Essa è una rugiada originata da un temporale caduto su terra fertile: la terra si scosse e sbocciarono fiori e piante di ogni genere buono. Venne poi altra gente per sterminare, ne trasse beneficio e tornò per beneficare. I capi pensarono che sollevare i loro popoli fosse un modo per dar sfogo al rancore e rafforzare il potere, ma essi furono svelati per quello che erano e il loro potere crollò. E ciò che abbiamo spiegato riguardo all’Islam (e che chiunque vi rifletta può ben comprendere) lo hanno scoperto anche molti studiosi occidentali. Essi hanno dato all’Islam il posto che gli spetta e hanno riconosciuto che esso è stato il loro più grande maestro nel raggiungere la condizione in cui si trovano oggi. E «a Dio tutte le cose ritornano al fine» (22,41).

(Muhammad ‘Abduh, Risâlat at-tawhîd [Epistola sull’unicità divina], a cura di Mahmûd Abû Rayyah, Dâr al-Ma‘ârif, Cairo 20036, pp. 169-173 [primo brano] e 165-168 [secondo brano], traduzione di Martino Diez)

 

Le opinioni espresse in questo articolo sono responsabilità degli autori e non riflettono necessariamente la posizione della Fondazione Internazionale Oasis

[1] «Chi froda non è dei miei» avrebbe detto Muhammad (cfr. Muslim, Sahîh, îmân, bâb 43, n. 284).Questa nota e le seguenti sono del traduttore.

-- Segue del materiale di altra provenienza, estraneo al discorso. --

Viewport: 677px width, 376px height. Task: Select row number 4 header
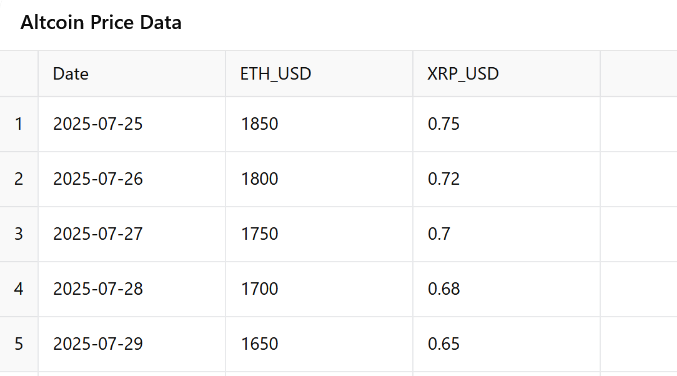[x=19, y=289]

[2] «La religione – così un celebre detto di Muhammad – è domandare consiglio». «A chi?» «A Dio, al Suo libro, ai Suoi angeli, agli imâm dei musulmani e ai credenti comuni» (cfr. Muslim, Sahîh, îmân, bâb 23, n. 196).

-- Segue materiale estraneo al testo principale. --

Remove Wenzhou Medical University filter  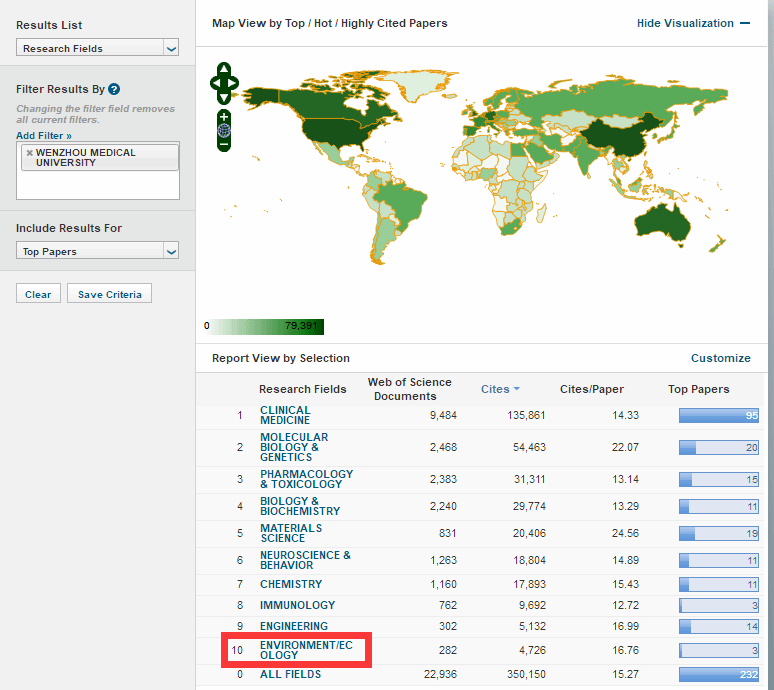pos(29,153)
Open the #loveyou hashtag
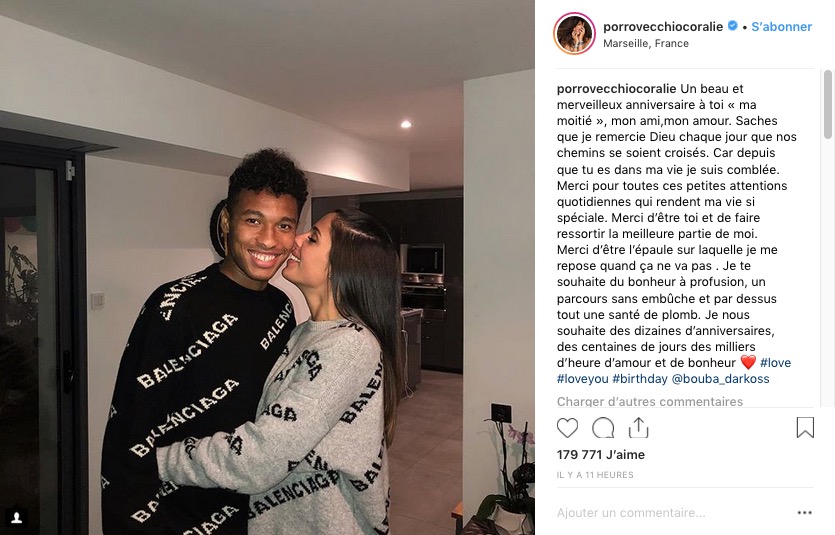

[3] Si tratta del testo di un celebre hadîth riportato dal tradizionista Ibn Abî d-Dunyâ (IX secolo) nel suo libro Ordinare il bene e proibire il male. Il testo esatto del detto, attribuito a Muhammad, è il seguente: «Ordinate il bene e proibite il male, altrimenti Dio vi metterà nelle mani dei malvagi tra di voi che vi infliggeranno le peggiori pene, mentre i migliori resteranno inascoltati. Ordinate il bene e proibite il male, altrimenti Dio vi manderà chi non avrà pietà dei piccoli né rispetto dei grandi» (n. 8, sull’autorità di Ibn ‘Umar).
[4] Si tratta probabilmente di Ibn al-Hâjj al-‘Abdarî (XIV secolo), giurisperita malikita originario di Fez, autore di un trattato di diritto molto popolare (al-madkhal, “l’introduzione”), ispirato in parte all’opera di al-Ghazâlî e critico verso gli usi del suo tempo.

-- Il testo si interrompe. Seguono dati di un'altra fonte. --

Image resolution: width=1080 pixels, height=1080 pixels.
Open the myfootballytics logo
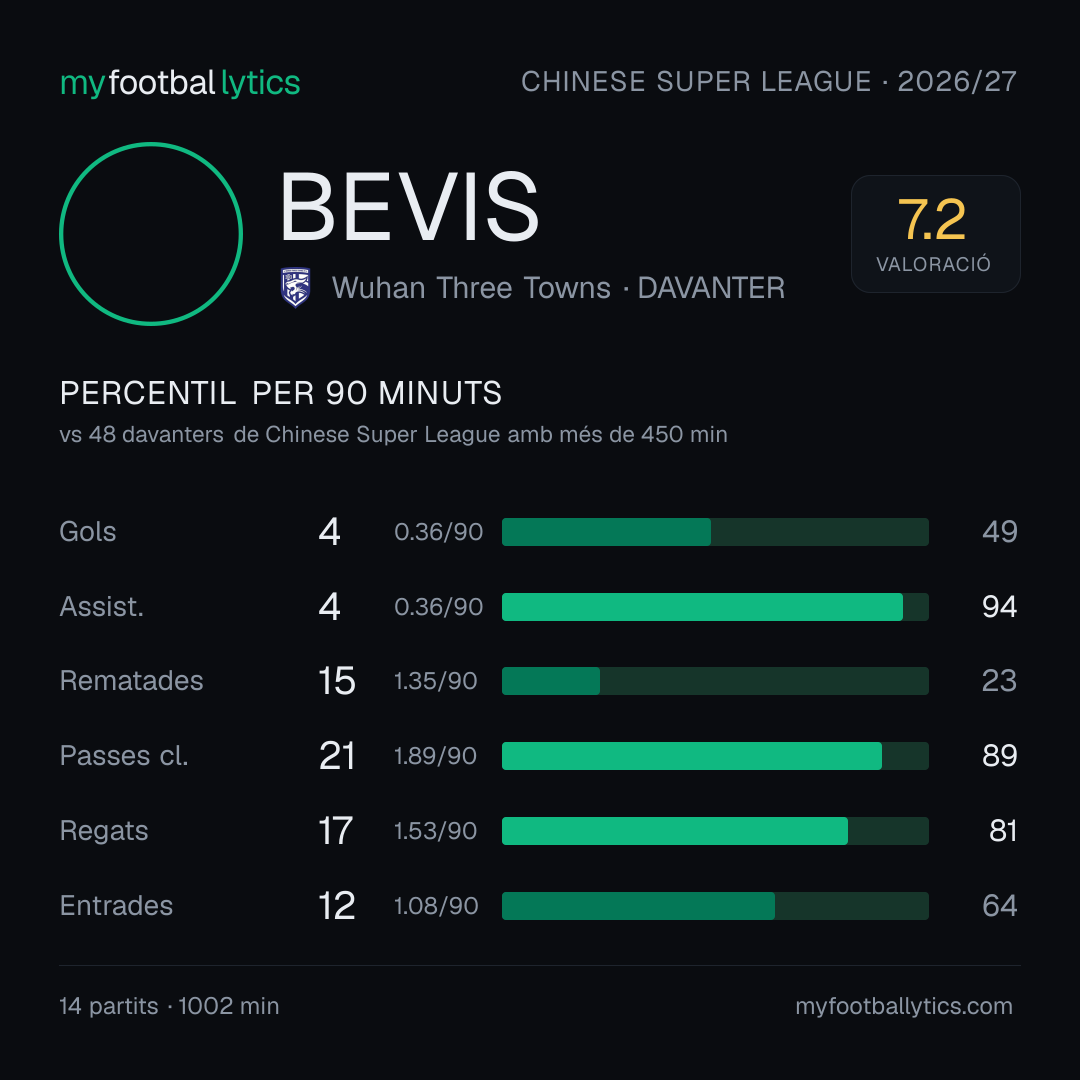pos(180,83)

[5] Lett. “un mutamento del modo abituale (sunna) con cui Dio guarisce le persone che soffrono della sua stessa malattia”. C’è qui un riferimento implicito a un versetto coranico tra i più citati dai riformisti della fine del XIX secolo, invocato per scuotere i musulmani dalla rassegnazione: «Iddio non muta mai la Sua grazia ad un popolo, avanti ch’essi non mutino quel che hanno in cuore» (13,11).
[6] Lett. “una vita popolare comunitaria”. ‘Abduh, uno dei primi pensatori egiziani a introdurre il concetto di patria, scrive in un momento in cui la lingua araba è ancora alla ricerca delle parole che possano esprimere le idee moderne.
[7] Dalla nativa Mongolia conquistò la Cina, l’Asia Centrale e la Persia, dando vita, seppure brevemente, al più grande impero terrestre della storia. Morì nel 1227.
[8] Il riferimento è alla Riforma protestante.